- WHAT TO DO
Copy the data as given. No line may be skipped.

Stored data entries
[Start of section]

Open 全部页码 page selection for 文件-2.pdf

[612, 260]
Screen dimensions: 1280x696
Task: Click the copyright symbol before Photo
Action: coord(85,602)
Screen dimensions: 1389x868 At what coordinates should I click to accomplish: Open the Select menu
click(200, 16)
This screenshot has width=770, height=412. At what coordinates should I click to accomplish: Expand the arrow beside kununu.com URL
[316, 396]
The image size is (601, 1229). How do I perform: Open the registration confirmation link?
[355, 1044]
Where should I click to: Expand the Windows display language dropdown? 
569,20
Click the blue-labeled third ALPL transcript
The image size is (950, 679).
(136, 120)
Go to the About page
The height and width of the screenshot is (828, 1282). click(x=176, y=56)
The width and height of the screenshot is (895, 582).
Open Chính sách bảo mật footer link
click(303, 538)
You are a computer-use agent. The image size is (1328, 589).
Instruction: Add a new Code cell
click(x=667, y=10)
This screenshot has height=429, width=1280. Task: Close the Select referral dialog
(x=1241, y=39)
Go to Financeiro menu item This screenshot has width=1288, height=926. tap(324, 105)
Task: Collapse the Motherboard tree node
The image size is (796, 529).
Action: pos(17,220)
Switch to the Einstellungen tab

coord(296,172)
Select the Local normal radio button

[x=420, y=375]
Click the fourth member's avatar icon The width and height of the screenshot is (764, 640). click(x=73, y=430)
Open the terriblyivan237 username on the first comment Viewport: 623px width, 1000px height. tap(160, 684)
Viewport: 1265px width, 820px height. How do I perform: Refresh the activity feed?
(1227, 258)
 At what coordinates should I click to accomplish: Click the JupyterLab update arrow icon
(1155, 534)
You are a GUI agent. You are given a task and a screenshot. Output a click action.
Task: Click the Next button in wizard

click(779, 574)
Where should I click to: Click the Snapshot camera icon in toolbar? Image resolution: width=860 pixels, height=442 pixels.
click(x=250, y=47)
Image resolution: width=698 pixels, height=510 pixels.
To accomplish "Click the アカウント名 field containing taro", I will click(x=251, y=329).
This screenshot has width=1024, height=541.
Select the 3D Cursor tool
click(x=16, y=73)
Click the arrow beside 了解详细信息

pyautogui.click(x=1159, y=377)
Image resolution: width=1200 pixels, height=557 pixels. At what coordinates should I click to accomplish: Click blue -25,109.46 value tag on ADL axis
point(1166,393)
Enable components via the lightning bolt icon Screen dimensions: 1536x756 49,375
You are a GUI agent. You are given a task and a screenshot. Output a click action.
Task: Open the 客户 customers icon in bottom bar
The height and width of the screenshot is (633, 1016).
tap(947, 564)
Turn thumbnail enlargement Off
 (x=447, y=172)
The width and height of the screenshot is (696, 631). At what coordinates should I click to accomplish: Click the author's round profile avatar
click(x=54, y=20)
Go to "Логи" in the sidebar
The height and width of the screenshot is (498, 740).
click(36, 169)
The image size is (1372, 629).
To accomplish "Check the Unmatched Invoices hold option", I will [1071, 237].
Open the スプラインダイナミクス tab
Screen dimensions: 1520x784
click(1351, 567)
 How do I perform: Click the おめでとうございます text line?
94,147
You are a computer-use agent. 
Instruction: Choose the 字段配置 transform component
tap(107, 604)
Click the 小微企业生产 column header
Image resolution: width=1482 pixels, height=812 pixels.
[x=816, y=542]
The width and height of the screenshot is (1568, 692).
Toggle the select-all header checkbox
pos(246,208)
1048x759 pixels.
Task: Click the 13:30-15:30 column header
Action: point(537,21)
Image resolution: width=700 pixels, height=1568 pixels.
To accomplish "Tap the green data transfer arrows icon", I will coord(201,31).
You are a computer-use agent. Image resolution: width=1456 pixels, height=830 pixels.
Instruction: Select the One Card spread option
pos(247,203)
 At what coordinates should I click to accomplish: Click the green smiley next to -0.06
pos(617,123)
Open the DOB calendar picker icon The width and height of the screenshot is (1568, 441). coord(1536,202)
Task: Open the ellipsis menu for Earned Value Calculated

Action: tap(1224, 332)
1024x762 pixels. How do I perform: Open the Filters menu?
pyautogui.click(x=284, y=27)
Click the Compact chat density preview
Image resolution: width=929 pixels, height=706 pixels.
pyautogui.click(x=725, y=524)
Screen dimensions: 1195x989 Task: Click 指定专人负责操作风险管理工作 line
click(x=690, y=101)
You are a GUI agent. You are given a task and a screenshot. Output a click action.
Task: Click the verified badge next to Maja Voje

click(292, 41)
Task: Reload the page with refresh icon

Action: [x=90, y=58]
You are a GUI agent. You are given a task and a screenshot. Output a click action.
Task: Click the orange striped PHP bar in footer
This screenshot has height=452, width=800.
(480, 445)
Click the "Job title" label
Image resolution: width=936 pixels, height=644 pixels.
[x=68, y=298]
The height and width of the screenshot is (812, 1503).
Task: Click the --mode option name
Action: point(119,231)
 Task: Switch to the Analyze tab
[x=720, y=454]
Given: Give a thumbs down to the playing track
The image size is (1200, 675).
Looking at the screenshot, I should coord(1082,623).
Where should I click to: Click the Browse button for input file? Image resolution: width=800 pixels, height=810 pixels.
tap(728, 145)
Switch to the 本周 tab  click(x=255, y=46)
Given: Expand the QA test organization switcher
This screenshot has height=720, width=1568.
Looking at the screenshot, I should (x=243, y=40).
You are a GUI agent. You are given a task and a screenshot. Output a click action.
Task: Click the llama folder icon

[End of section]

- OUTPUT FOR THIS EXERCISE
Open 全部页码 page selection for 文件-2.pdf

[612, 260]
Screen dimensions: 1280x696
Task: Click the copyright symbol before Photo
Action: coord(85,602)
Screen dimensions: 1389x868 At what coordinates should I click to accomplish: Open the Select menu
click(200, 16)
This screenshot has width=770, height=412. At what coordinates should I click to accomplish: Expand the arrow beside kununu.com URL
[316, 396]
The image size is (601, 1229). How do I perform: Open the registration confirmation link?
[355, 1044]
Where should I click to: Expand the Windows display language dropdown? 
569,20
Click the blue-labeled third ALPL transcript
The image size is (950, 679).
(136, 120)
Go to the About page
The height and width of the screenshot is (828, 1282). click(x=176, y=56)
The width and height of the screenshot is (895, 582).
Open Chính sách bảo mật footer link
click(303, 538)
You are a computer-use agent. The image size is (1328, 589).
Instruction: Add a new Code cell
click(x=667, y=10)
This screenshot has height=429, width=1280. Task: Close the Select referral dialog
(x=1241, y=39)
Go to Financeiro menu item This screenshot has width=1288, height=926. tap(324, 105)
Task: Collapse the Motherboard tree node
The image size is (796, 529).
Action: pos(17,220)
Switch to the Einstellungen tab

coord(296,172)
Select the Local normal radio button

[x=420, y=375]
Click the fourth member's avatar icon The width and height of the screenshot is (764, 640). click(x=73, y=430)
Open the terriblyivan237 username on the first comment Viewport: 623px width, 1000px height. tap(160, 684)
Viewport: 1265px width, 820px height. How do I perform: Refresh the activity feed?
(1227, 258)
 At what coordinates should I click to accomplish: Click the JupyterLab update arrow icon
(1155, 534)
You are a GUI agent. You are given a task and a screenshot. Output a click action.
Task: Click the Next button in wizard

click(779, 574)
Where should I click to: Click the Snapshot camera icon in toolbar? Image resolution: width=860 pixels, height=442 pixels.
click(x=250, y=47)
Image resolution: width=698 pixels, height=510 pixels.
To accomplish "Click the アカウント名 field containing taro", I will click(x=251, y=329).
This screenshot has width=1024, height=541.
Select the 3D Cursor tool
click(x=16, y=73)
Click the arrow beside 了解详细信息

pyautogui.click(x=1159, y=377)
Image resolution: width=1200 pixels, height=557 pixels. At what coordinates should I click to accomplish: Click blue -25,109.46 value tag on ADL axis
point(1166,393)
Enable components via the lightning bolt icon Screen dimensions: 1536x756 49,375
You are a GUI agent. You are given a task and a screenshot. Output a click action.
Task: Open the 客户 customers icon in bottom bar
The height and width of the screenshot is (633, 1016).
tap(947, 564)
Turn thumbnail enlargement Off
 (x=447, y=172)
The width and height of the screenshot is (696, 631). At what coordinates should I click to accomplish: Click the author's round profile avatar
click(x=54, y=20)
Go to "Логи" in the sidebar
The height and width of the screenshot is (498, 740).
click(36, 169)
The image size is (1372, 629).
To accomplish "Check the Unmatched Invoices hold option", I will [1071, 237].
Open the スプラインダイナミクス tab
Screen dimensions: 1520x784
click(1351, 567)
 How do I perform: Click the おめでとうございます text line?
94,147
You are a computer-use agent. 
Instruction: Choose the 字段配置 transform component
tap(107, 604)
Click the 小微企业生产 column header
Image resolution: width=1482 pixels, height=812 pixels.
[x=816, y=542]
The width and height of the screenshot is (1568, 692).
Toggle the select-all header checkbox
pos(246,208)
1048x759 pixels.
Task: Click the 13:30-15:30 column header
Action: point(537,21)
Image resolution: width=700 pixels, height=1568 pixels.
To accomplish "Tap the green data transfer arrows icon", I will coord(201,31).
You are a computer-use agent. Image resolution: width=1456 pixels, height=830 pixels.
Instruction: Select the One Card spread option
pos(247,203)
 At what coordinates should I click to accomplish: Click the green smiley next to -0.06
pos(617,123)
Open the DOB calendar picker icon The width and height of the screenshot is (1568, 441). coord(1536,202)
Task: Open the ellipsis menu for Earned Value Calculated

Action: tap(1224, 332)
1024x762 pixels. How do I perform: Open the Filters menu?
pyautogui.click(x=284, y=27)
Click the Compact chat density preview
Image resolution: width=929 pixels, height=706 pixels.
pyautogui.click(x=725, y=524)
Screen dimensions: 1195x989 Task: Click 指定专人负责操作风险管理工作 line
click(x=690, y=101)
You are a GUI agent. You are given a task and a screenshot. Output a click action.
Task: Click the verified badge next to Maja Voje

click(292, 41)
Task: Reload the page with refresh icon

Action: [x=90, y=58]
You are a GUI agent. You are given a task and a screenshot. Output a click action.
Task: Click the orange striped PHP bar in footer
This screenshot has height=452, width=800.
(480, 445)
Click the "Job title" label
Image resolution: width=936 pixels, height=644 pixels.
[x=68, y=298]
The height and width of the screenshot is (812, 1503).
Task: Click the --mode option name
Action: point(119,231)
 Task: Switch to the Analyze tab
[x=720, y=454]
Given: Give a thumbs down to the playing track
The image size is (1200, 675).
Looking at the screenshot, I should coord(1082,623).
Where should I click to: Click the Browse button for input file? Image resolution: width=800 pixels, height=810 pixels.
tap(728, 145)
Switch to the 本周 tab  click(x=255, y=46)
Given: Expand the QA test organization switcher
This screenshot has height=720, width=1568.
Looking at the screenshot, I should (x=243, y=40).
You are a GUI agent. You are given a task and a screenshot. Output a click action.
Task: Click the llama folder icon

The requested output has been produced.